> **Input material**:
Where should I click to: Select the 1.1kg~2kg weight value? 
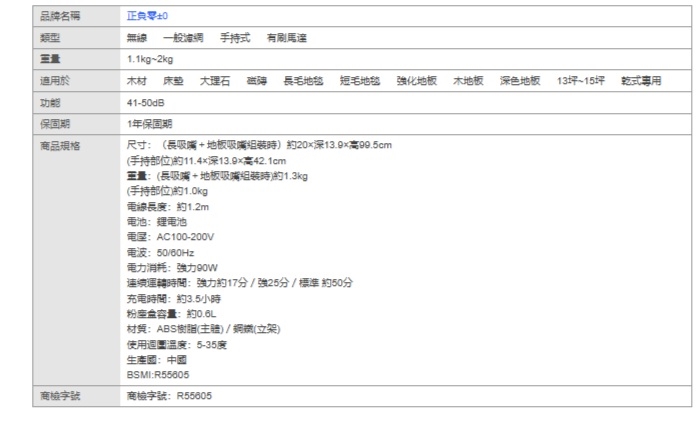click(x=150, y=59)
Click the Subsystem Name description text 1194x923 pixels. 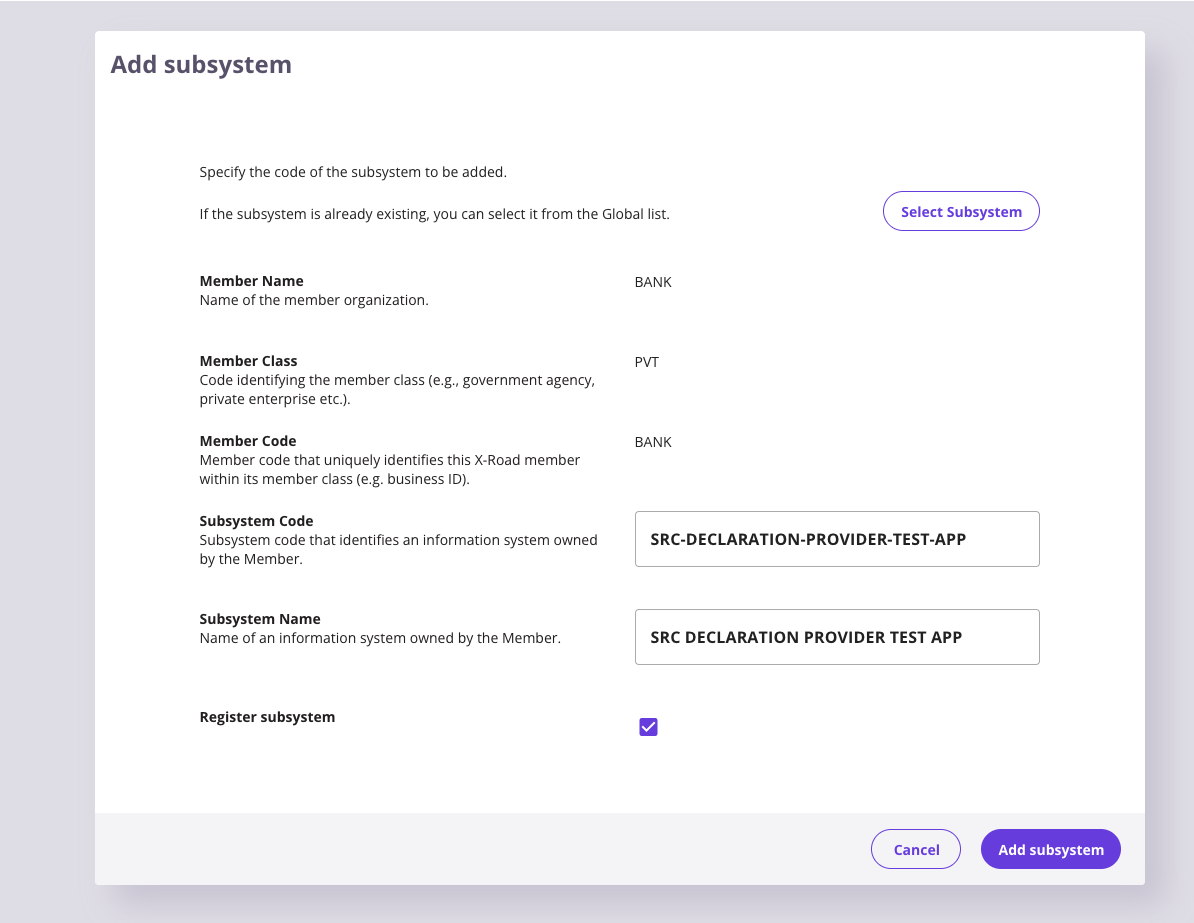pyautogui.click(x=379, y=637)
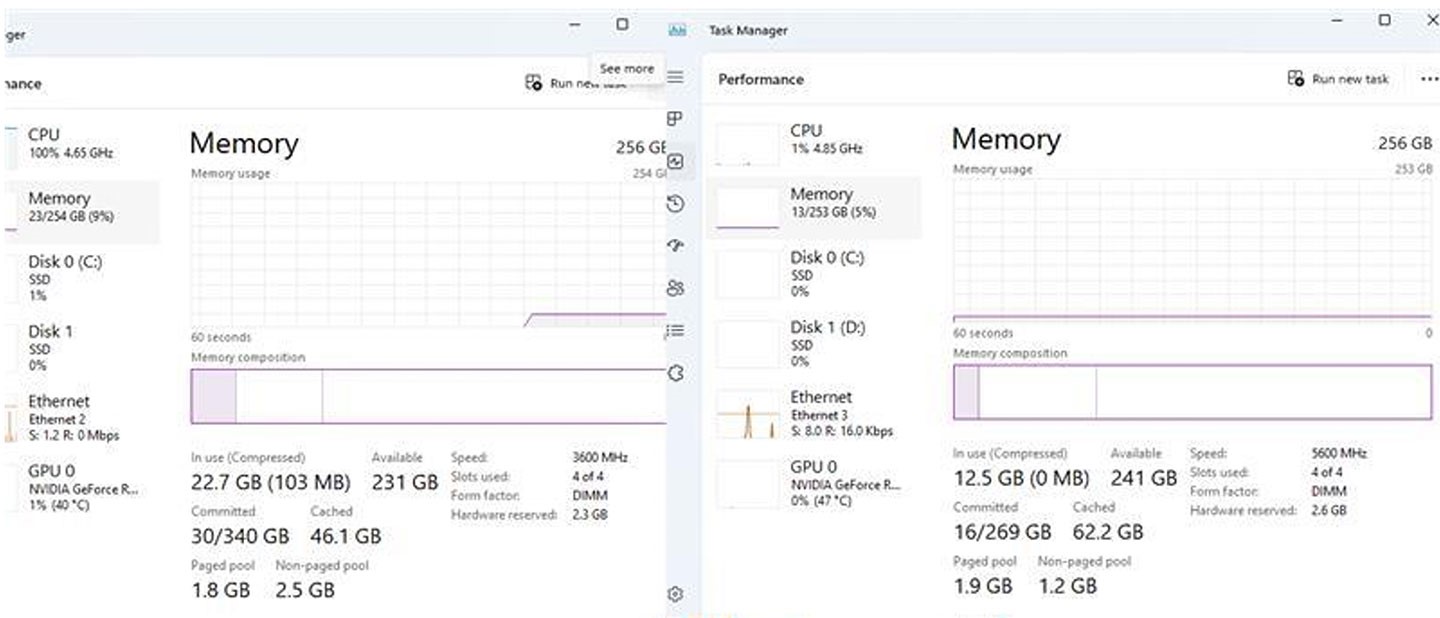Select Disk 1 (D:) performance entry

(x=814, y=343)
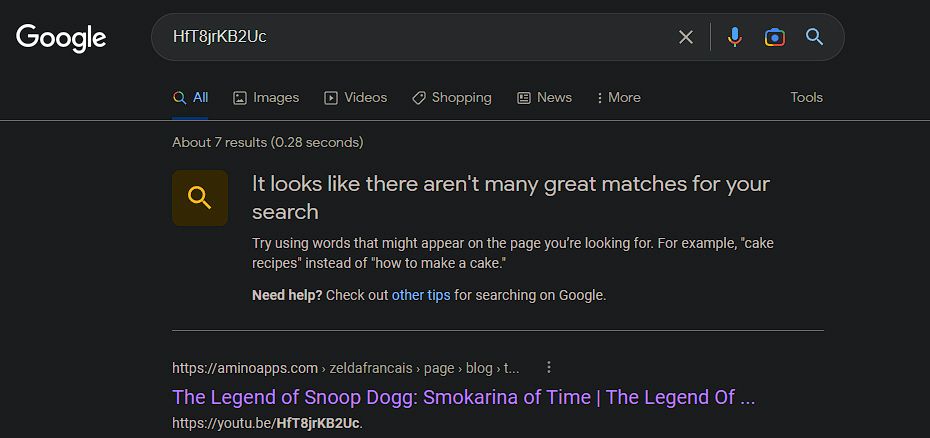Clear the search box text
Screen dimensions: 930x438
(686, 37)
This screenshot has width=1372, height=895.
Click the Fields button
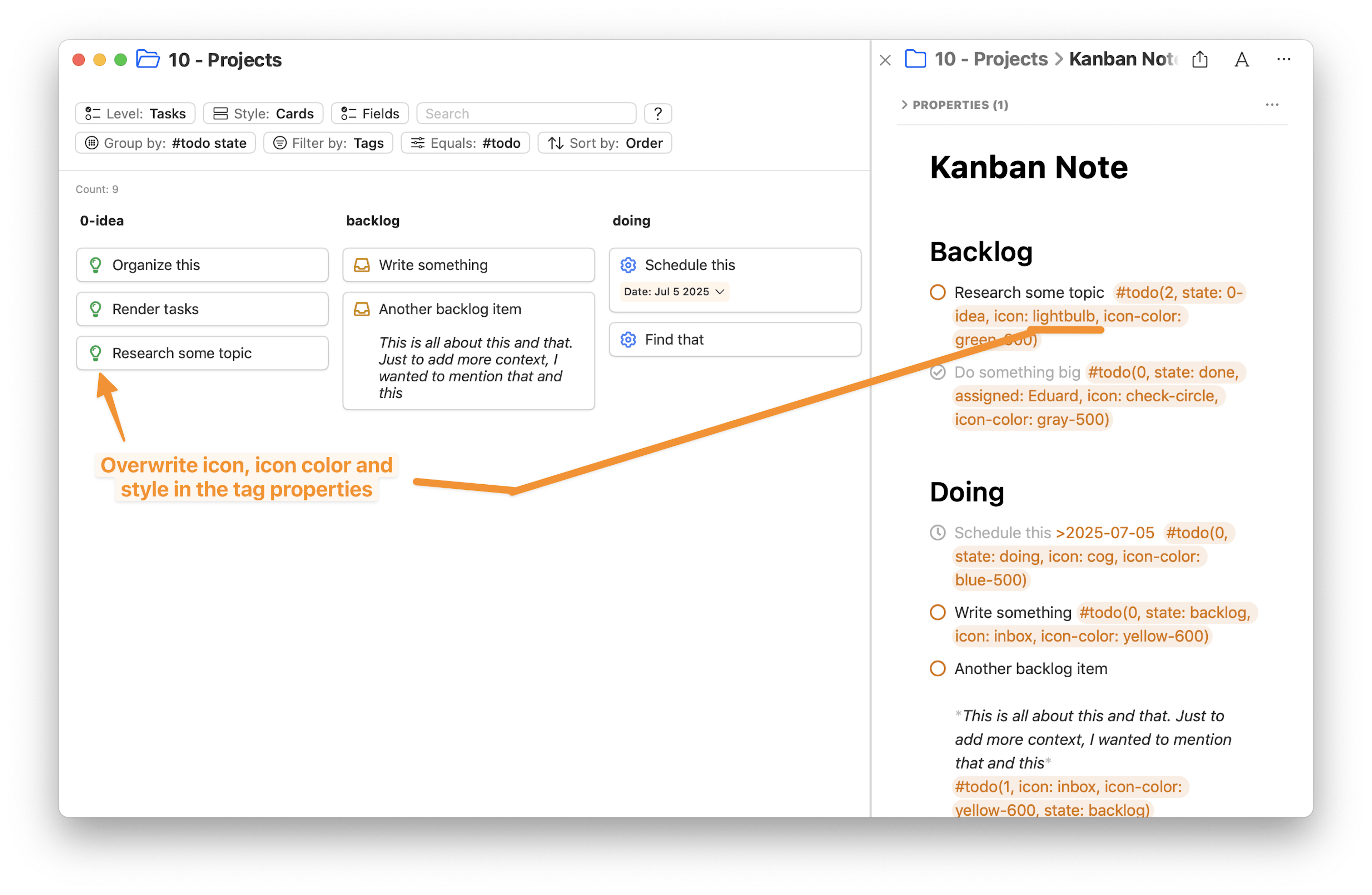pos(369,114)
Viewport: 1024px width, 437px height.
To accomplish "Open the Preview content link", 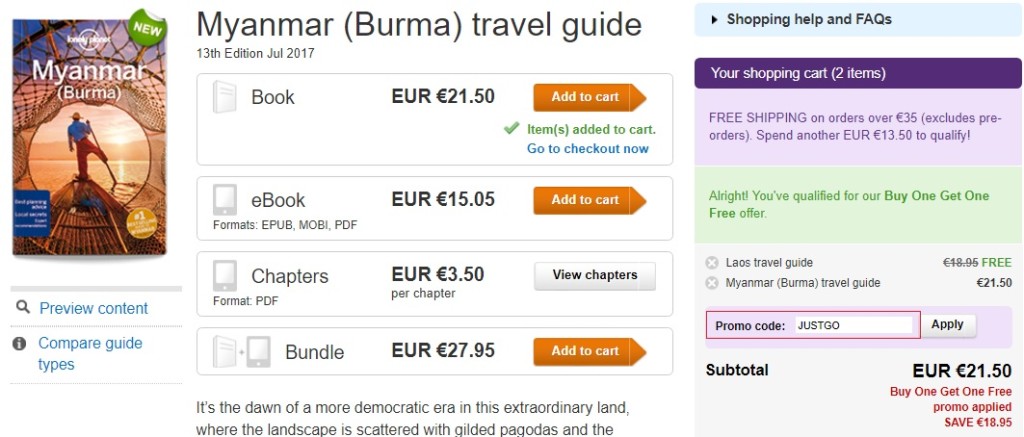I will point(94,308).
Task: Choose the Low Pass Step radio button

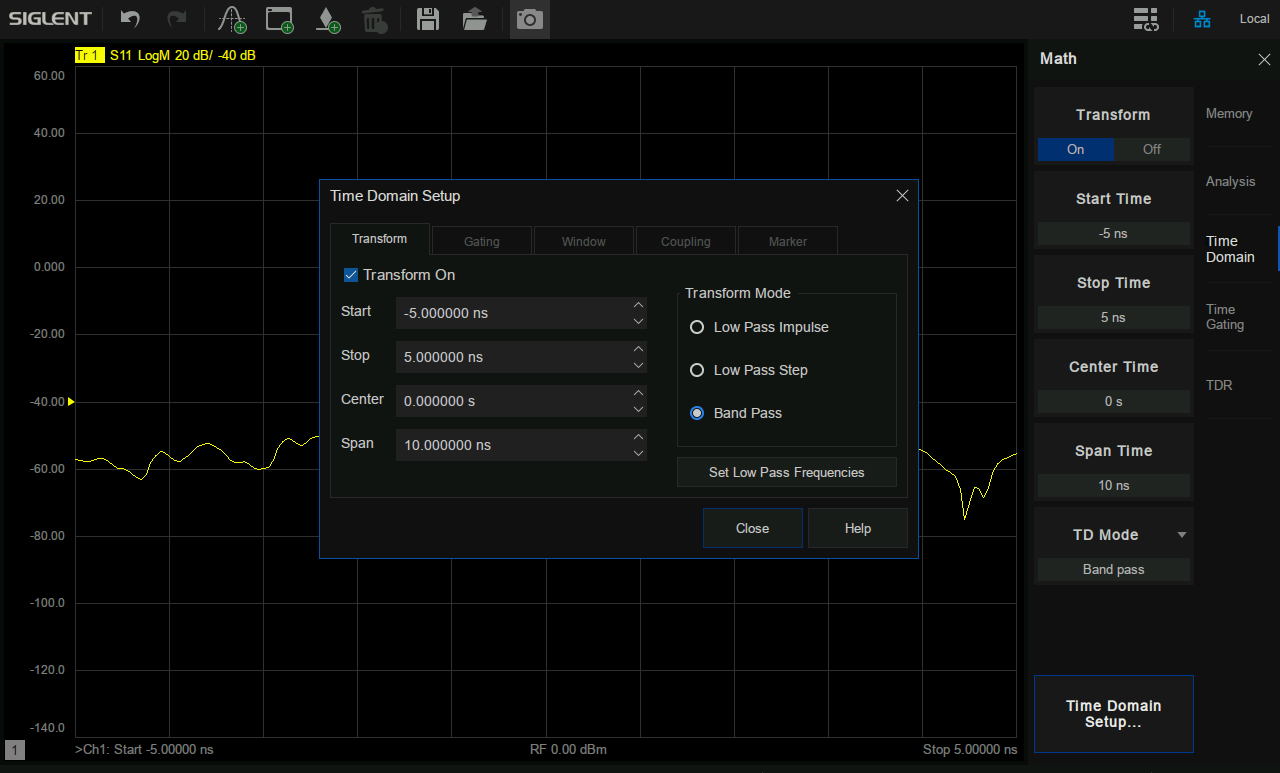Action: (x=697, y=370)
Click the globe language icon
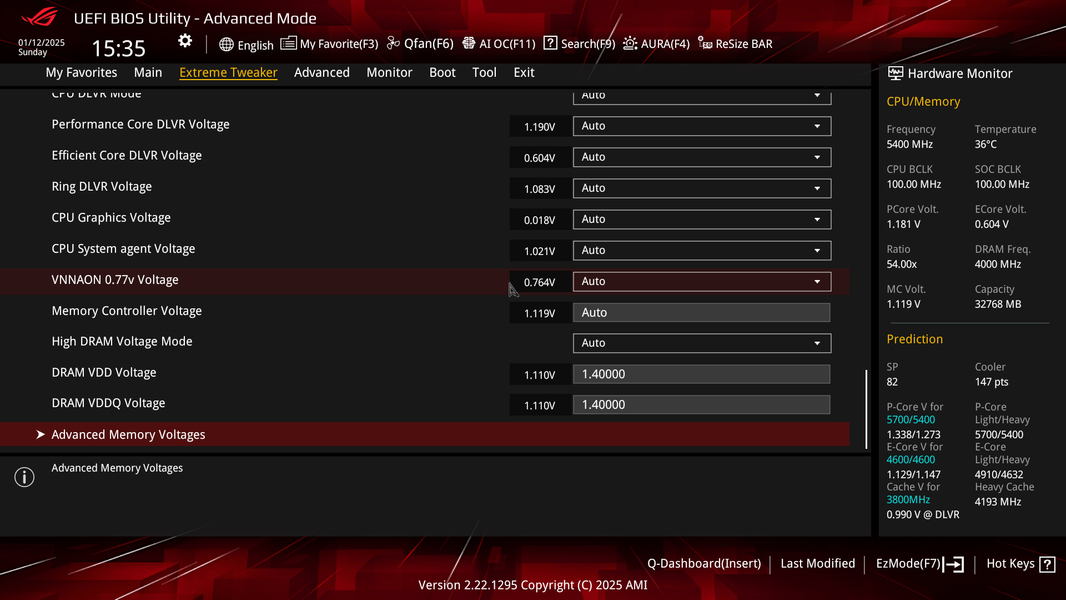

> **Requirement**:
Report back every line of the entries in which "width" occurs.

> **Completed exercise**:
This screenshot has width=1372, height=895.
Viewport: 1024px width, 437px height.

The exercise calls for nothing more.